Oncological Sciences; Genetic and Genomic Sciences
Tisch Cancer Institute at Mount Sinai
We want to understand how immune system recognizes cancer cells and how tumors evolve to evade immune recognition. We are particularly interested how general and personalized immunotherapies can affect this process. To this end, we develop computational approaches using methods from evolutionary biology, biophysics and machine learning that allow us to find patterns in data and predict tumor evolution. Our ultimate goal is to use these predictive approaches for the design of optimal treatments.
Marta Łuksza, PhD is an Assistant Professor at the Tisch Cancer Institute in the Departments of Oncological Sciences, and Genetic and Genomic Sciences at the Icahn School of Medicine. She completed her Ph.D. in Computer Science at the Freie Universität and the Max Planck Institute for Molecular Genetics in Berlin. Before joining as a faculty at Mount Sinai, she was a Janssen fellow at the Institute for Advanced Study in Princeton. Her research interests are to understand biophysical mechanisms underlying the evolution of fast-adapting populations, of viruses and cancer, and to harvest these mechanisms for predictive analysis. Prof. Luksza develops methods from machine learning, statistical physics, and information theory to address these questions. Her predictive models are used to inform the seasonal influenza vaccine strain selection process by the WHO. Her recent research focuses on predictive models for cancer evolution under immunotherapy. Her work has been recognized with the Pew Biomedical Scholar Award, Dr. Harold and Golden Lamport Clinical Research Award, and a Stand Up to Cancer Phillip A. Sharp Innovation Award.
Evolutionary models for optimized design of personalized cancer vaccines
In recent years, there has been a remarkable advance in cancer therapies that employ the patient’s own immune system to recognize and kill cancer cells. The advance started with immune-checkpoint blockade therapies, which increase the overall activity of the immune system. These have now been followed by anti-tumor vaccine approaches, which, personalized to each patient, steer the patient’s immune system to specifically target mutations observed in their tumors.

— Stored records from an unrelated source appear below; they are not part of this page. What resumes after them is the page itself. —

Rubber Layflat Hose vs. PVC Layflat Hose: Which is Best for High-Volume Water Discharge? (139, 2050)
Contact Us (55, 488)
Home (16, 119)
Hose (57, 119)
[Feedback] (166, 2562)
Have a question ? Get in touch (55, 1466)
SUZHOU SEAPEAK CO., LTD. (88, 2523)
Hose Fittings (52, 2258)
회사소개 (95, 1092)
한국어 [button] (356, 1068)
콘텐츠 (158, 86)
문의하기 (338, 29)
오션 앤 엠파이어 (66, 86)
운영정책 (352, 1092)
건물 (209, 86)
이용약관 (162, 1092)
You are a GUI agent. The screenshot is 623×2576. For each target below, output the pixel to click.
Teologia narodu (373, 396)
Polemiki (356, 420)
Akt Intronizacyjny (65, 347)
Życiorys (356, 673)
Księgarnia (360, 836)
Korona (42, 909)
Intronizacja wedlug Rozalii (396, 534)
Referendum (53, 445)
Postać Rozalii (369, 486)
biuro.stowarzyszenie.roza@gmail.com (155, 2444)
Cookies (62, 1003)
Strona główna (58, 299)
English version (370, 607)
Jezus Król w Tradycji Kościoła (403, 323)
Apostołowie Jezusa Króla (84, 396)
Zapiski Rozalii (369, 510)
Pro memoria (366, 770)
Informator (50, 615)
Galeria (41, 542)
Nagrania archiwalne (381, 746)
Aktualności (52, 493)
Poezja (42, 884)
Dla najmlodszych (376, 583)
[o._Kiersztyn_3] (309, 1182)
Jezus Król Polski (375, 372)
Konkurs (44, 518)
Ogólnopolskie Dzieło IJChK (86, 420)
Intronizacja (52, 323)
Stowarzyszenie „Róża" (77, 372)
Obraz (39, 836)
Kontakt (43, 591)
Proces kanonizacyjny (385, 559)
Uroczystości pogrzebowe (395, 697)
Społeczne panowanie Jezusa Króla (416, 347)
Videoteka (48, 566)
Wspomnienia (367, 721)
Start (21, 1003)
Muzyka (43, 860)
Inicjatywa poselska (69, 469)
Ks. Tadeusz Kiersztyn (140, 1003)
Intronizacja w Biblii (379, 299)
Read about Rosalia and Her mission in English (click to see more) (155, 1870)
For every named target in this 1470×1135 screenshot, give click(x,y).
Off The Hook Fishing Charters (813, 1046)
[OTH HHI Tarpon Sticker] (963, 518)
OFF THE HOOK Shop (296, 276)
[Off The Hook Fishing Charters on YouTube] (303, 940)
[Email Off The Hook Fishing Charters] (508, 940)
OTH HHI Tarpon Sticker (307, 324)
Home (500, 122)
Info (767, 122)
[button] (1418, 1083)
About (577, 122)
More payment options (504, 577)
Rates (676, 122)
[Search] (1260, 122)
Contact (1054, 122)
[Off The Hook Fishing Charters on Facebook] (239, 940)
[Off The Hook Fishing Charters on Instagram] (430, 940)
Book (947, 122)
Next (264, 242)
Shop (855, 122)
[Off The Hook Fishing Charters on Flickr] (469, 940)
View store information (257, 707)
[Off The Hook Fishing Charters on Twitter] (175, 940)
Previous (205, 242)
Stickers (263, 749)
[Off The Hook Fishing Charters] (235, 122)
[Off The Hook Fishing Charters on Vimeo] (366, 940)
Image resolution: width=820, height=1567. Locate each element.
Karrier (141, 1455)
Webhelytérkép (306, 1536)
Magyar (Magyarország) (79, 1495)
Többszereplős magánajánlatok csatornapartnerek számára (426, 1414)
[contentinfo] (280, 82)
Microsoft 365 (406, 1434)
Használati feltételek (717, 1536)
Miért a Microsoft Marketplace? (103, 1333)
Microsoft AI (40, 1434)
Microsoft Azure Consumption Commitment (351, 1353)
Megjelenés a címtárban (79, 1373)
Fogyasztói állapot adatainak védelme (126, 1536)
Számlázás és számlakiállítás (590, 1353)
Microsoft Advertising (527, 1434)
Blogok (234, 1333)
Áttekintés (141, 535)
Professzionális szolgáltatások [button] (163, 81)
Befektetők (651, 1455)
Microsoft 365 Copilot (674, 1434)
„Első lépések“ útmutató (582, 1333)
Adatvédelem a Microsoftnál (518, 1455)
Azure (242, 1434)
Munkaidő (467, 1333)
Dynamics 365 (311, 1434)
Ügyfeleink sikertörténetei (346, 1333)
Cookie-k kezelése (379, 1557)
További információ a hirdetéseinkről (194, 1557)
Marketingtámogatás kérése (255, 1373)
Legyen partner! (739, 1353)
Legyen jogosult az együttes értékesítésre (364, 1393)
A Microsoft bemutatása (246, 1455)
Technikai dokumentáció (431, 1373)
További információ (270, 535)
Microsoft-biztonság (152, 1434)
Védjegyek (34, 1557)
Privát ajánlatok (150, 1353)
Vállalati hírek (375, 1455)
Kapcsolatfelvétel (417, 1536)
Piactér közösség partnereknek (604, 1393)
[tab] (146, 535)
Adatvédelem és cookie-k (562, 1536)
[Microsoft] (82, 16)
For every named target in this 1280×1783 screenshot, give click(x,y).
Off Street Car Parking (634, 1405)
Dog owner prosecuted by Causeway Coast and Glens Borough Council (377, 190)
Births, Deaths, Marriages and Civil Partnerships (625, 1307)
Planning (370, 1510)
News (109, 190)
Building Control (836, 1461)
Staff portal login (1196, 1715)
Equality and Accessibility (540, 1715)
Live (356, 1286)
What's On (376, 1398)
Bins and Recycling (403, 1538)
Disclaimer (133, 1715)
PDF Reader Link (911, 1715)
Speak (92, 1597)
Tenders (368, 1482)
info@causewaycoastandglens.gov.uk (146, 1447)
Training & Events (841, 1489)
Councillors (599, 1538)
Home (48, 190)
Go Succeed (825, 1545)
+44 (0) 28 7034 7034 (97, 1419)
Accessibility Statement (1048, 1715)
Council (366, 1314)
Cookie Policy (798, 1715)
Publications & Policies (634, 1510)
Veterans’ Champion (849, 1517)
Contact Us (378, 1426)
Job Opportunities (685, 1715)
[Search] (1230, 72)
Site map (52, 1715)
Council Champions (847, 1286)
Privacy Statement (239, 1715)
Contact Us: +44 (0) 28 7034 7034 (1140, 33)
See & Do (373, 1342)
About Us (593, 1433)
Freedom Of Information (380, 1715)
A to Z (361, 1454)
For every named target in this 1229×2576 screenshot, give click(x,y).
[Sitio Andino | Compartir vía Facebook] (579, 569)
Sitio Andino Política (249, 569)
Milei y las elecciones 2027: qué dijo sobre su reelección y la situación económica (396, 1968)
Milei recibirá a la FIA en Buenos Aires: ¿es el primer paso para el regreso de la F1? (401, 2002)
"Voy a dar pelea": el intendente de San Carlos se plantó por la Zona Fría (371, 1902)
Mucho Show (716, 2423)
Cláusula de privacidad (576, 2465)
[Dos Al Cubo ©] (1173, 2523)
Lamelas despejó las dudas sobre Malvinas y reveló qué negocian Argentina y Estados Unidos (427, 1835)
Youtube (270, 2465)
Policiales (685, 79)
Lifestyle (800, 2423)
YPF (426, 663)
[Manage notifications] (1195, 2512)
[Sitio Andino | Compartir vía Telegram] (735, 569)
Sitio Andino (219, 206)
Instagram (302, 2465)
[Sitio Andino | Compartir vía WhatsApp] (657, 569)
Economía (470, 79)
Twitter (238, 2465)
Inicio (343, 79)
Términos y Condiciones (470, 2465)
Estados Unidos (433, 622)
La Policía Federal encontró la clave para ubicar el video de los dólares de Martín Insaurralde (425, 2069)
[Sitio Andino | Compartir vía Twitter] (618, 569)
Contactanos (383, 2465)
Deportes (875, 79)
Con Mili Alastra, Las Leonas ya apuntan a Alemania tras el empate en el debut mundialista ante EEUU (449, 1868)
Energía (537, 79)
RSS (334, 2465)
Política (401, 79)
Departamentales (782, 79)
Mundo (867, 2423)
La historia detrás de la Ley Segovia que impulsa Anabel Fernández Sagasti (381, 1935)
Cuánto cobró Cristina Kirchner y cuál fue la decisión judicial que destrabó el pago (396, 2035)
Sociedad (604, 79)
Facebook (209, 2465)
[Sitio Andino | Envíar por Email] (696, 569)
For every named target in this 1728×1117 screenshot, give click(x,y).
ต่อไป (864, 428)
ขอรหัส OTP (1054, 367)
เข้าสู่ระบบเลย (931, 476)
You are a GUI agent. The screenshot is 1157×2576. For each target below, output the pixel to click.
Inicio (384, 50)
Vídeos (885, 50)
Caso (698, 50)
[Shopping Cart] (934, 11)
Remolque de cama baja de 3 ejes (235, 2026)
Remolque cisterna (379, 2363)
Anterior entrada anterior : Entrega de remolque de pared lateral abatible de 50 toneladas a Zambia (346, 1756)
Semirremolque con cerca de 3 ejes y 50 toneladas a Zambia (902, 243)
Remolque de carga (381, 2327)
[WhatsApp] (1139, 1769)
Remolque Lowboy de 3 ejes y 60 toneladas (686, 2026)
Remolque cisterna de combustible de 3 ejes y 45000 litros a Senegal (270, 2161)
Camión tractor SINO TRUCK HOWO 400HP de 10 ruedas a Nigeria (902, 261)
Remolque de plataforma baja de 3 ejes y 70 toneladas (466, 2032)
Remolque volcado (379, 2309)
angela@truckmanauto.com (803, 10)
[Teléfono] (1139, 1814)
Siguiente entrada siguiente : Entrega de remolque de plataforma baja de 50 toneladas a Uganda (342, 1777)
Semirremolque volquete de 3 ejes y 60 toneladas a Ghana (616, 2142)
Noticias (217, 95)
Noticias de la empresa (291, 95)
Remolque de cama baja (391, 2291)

While promising, the efficacy of such treatments depends crucially on the composition of the vaccine and the complex interaction of the evolving tumor and the immune system.
“It is a great honor to receive the Pershing Sohn Square Prize and to become part of the inspiring community. The award will allow us to design experiments and computational models that will help us improve our understanding of how cancer and immune system interact and how the latter can be harnessed to effectively treat cancer patients.”
To fully exploit the exciting opportunities of the personalized treatments, we need to better understand the molecular processes underlying the immune recognition of cancer cells. Here we propose to use approaches from machine learning and physics to develop a predictive model to describe these interactions during a vaccine therapy. Model development will be informed by data from experiments with mice with which we will be able to control the complexity of the system by investigating its crucial components. The predictive power of the model will be validated on patient data from two clinical trials with personalized vaccine therapies. On the basis of this model, we will build a protocol for the rational design of personalized anti-tumor vaccine therapies.
“Innovation cannot be rushed. It takes patience, imagination, and a lot of fun to arrive at innovative solutions, and once we do, it appears like they have always been there.”